**WORK TO BE COMPLETED:**
From the entries below, return only the lines starting at the one that contains "The image size" and ending at the one that contains "Where should I", exactly as they stand.

BEGIN RECORDS TO USE

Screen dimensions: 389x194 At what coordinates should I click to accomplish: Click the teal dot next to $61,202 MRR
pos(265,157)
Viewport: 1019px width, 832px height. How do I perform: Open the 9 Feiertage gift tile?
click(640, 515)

END RECORDS TO USE
BEGIN RECORDS TO USE

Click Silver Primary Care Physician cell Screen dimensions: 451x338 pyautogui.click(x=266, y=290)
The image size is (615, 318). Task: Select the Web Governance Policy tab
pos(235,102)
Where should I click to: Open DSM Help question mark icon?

END RECORDS TO USE
BEGIN RECORDS TO USE

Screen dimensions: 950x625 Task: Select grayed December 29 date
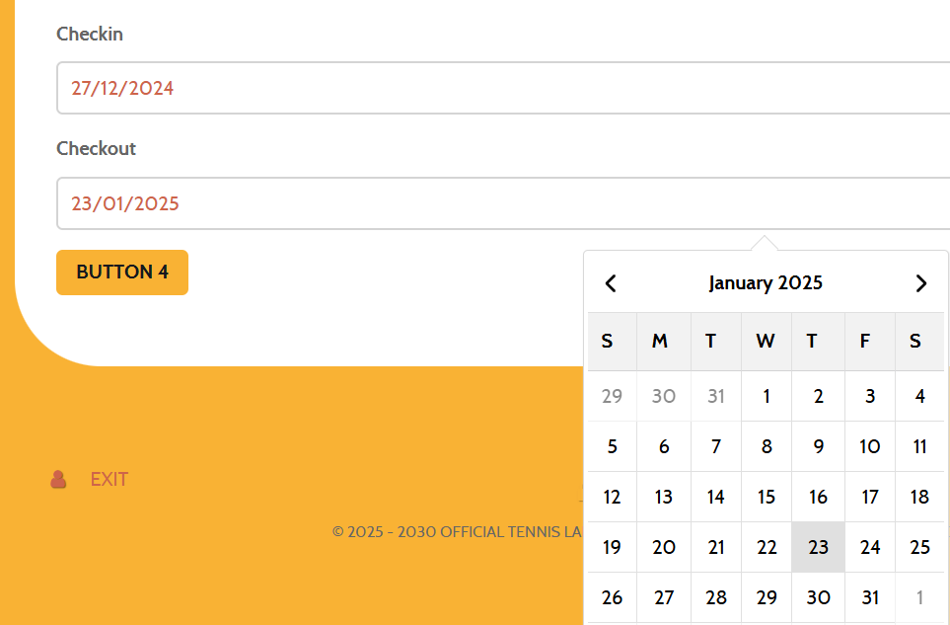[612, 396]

END RECORDS TO USE

**SOLUTION FOR THIS EXERCISE:**
The image size is (615, 318). Task: Select the Web Governance Policy tab
pos(235,102)
Where should I click to: Open DSM Help question mark icon?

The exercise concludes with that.